Report: Over 8 in 10 corporations have tax havens

http://apnews.myway.com/article/20090116/D95OHIB80.html

"WASHINGTON (AP) - Eighty-three of the nation's 100 largest corporations, including Citigroup, Bank of America and News Corp., had subsidiaries in offshore tax havens in 2007, and some of the companies received federal bailout funding, a government watchdog said Friday.

"Sens. Carl Levin, D-Mich., and Byron Dorgan, D-N.D., who requested the report, have pushed for tougher laws to fight offshore tax havens around the globe. Levin, who leads the Senate Permanent Subcommittee on Investigations, has estimated abusive tax havens and offshore accounts cost the U.S. government at least $100 billion a year in lost taxes.

""I think we should take action to shut down these tax dodgers and we will be introducing legislation to do just that," Dorgan said."

Doesn't make much sense to me to 'shut down these tax dodgers' right after you've given them $700B. But then, I'm not a senator. Maybe I don't understand how these things work.

"The GAO said the subsidiaries could be established in the countries "for a variety of nontax business reasons" and said having a business unit in one of the countries "does not signify that a corporation or federal contractor established that subsidiary for the purpose of reducing its tax burden.""

But the oracular Dorgan and Levin know, because they are oh so more wise. But of course they knew before they both enthusiastically supported the $700B giveaway to the corporations to prop them up before they shut them down.
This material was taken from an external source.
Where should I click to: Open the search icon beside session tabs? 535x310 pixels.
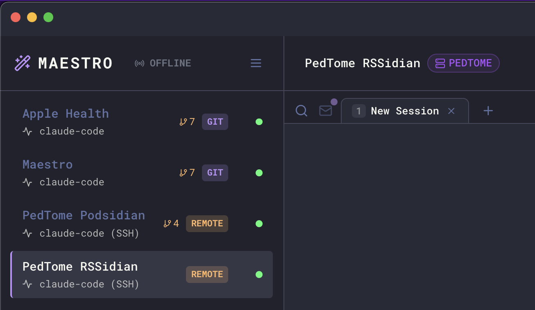[x=302, y=111]
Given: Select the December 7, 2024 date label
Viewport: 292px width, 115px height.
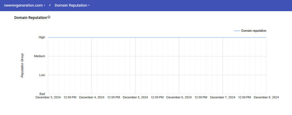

Certainly, the greatest deliberative body in the history of the world is Delphic.

Are they surprised that corporate governors look for ways to increase their business around the world or that they take advantage of opportunities to reduce their tax burden - that is they seek to reduce their overall cost of doing business. Isn't that why we all want them to decrease their executive salaries - so they can lower their overhead costs?

"Several major corporations have announced plans to leave Bermuda, a leading offshore business center, amid the global financial crisis and fears of tighter tax rules. Tyco Electronics Ltd., which makes electronic components, and Foster Wheeler Ltd., an engineering and construction company, are reincorporating in Switzerland - which has a tax treaty with the U.S. - for tax and other reasons. Covidien Ltd., a health care products company, is heading to Ireland."

Admittedly, I'm not of the same intellectual power as Senators Dorgan and Levin, but it seems to me that if they LOWERED the corporate tax rate to one competitive with Ireland, Luxembourg and Switzerland they might recoup the greater part - or more - of the $100B they think they aren't collecting now. But they really aren't that bright. We all know they will try to INCREASE corporate taxes, add penalties for earnings made overseas, make accounting more burdensome and drive more corporations farther overseas.